The new subsidy, announced as part of the July Stimulus package, replaces the temporary wage subsidy scheme (TWSS), introduced earlier this year to help companies struggling because of the coronavirus pandemic.
The Government was forced into reverse position late last month after initially barring proprietary directors – people who own more than 15 per cent of a business – from being able to access it. The U-turn came after small business owners expressed anger, saying that excluding them from the scheme would leave many of them without any income.
Now the Revenue has outlined the conditions under which proprietary directors will be eligible to participate in the scheme, which pays a flat weekly sum of €151.50 or €203 depending on the normal earnings of the person.
The Revenue says that for small business owners to be eligible for the scheme, proprietary directors must be on the company payroll and must have been paid wages over the year to the end of June.
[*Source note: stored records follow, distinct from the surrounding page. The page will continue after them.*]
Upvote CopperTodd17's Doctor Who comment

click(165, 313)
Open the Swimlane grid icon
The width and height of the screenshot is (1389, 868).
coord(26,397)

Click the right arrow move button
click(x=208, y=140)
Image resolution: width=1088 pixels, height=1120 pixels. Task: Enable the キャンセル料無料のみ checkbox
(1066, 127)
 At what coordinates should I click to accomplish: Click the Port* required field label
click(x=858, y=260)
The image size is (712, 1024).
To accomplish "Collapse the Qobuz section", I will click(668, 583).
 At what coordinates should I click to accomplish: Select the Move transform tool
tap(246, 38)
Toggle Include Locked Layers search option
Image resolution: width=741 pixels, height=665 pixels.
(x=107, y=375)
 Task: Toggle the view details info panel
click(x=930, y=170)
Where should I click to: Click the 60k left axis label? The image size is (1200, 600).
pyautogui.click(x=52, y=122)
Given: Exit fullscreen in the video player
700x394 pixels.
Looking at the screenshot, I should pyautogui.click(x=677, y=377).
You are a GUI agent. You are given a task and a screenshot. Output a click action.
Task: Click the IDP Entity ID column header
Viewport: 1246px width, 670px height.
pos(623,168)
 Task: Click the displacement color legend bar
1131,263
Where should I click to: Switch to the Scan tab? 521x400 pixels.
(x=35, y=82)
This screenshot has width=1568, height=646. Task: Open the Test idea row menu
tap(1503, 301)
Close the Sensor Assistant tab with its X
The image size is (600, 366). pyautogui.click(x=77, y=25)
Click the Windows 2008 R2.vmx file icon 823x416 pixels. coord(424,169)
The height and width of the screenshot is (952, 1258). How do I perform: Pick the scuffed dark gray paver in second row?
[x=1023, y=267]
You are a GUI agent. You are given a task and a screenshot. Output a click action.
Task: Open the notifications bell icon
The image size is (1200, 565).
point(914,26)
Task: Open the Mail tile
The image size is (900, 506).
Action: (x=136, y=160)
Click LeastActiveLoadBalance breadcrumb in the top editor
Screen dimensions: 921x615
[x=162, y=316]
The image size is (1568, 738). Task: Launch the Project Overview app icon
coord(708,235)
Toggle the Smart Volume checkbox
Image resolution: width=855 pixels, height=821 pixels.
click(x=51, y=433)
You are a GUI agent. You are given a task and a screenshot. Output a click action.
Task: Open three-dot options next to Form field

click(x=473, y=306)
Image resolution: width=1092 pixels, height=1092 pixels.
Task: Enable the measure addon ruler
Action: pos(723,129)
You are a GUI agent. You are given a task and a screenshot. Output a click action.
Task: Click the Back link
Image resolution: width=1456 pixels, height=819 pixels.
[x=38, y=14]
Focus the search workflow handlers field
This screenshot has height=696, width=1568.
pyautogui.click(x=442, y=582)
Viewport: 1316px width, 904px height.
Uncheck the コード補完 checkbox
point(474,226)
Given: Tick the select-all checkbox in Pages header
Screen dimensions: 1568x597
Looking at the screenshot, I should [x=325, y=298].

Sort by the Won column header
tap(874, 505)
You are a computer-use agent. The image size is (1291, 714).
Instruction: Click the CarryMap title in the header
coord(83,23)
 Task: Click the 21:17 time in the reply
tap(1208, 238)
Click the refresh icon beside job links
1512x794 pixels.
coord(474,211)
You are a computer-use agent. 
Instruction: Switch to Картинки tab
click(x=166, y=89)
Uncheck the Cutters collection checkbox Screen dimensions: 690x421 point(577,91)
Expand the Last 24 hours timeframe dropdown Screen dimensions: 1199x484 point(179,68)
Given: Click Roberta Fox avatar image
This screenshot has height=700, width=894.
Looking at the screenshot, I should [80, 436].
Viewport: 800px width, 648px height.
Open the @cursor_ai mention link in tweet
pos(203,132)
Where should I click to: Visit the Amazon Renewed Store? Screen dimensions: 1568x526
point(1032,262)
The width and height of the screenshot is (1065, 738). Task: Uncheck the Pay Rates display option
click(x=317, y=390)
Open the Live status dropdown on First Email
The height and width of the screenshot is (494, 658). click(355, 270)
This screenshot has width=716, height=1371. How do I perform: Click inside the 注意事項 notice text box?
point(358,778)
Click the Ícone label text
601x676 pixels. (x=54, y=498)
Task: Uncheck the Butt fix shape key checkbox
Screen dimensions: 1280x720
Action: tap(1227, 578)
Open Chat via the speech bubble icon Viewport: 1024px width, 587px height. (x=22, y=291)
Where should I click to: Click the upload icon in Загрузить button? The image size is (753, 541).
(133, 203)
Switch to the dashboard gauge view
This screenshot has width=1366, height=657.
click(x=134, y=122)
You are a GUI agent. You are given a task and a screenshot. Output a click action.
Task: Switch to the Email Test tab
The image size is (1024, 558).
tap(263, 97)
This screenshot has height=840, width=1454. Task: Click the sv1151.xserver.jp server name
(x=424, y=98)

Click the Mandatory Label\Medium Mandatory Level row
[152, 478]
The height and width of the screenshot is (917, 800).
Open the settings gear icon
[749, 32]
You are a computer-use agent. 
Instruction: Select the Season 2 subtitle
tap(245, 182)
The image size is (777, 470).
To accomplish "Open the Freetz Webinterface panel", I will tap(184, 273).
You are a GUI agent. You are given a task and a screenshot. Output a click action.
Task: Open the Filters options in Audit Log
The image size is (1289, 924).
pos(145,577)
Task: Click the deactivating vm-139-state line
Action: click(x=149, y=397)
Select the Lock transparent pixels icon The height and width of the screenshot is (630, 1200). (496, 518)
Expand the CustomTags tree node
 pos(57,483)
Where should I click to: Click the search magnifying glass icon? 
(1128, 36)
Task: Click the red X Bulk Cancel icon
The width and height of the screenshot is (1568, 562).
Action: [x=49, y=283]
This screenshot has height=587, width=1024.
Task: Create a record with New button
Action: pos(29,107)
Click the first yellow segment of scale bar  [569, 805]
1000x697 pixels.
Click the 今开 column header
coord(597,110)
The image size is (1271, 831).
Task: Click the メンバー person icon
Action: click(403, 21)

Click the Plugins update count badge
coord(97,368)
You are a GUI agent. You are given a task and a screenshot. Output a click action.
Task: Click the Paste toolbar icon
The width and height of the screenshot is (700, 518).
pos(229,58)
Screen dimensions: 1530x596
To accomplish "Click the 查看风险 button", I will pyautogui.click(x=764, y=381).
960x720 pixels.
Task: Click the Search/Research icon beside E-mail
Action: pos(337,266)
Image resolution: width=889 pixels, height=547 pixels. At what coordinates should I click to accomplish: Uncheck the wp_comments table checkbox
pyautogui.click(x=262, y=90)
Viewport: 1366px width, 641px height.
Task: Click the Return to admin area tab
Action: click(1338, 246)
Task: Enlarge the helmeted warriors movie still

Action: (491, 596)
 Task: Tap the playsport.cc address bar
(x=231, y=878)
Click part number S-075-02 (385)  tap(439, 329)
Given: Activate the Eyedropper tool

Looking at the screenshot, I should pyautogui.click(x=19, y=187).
In addition, their company must meet the necessary criteria, which includes having a tax clearance certificate and be facing a 30 per cent slide in business compared to last year.
Also, where a person is a proprietary director of two or more businesses, they can make a claim under only one of them.
And, once accepted, they cannot change the election of company under which they apply for the duration of the scheme. This could arise where the initial business does better than expected and has to drop out of the scheme but other businesses in which the person is a proprietary director remain eligible.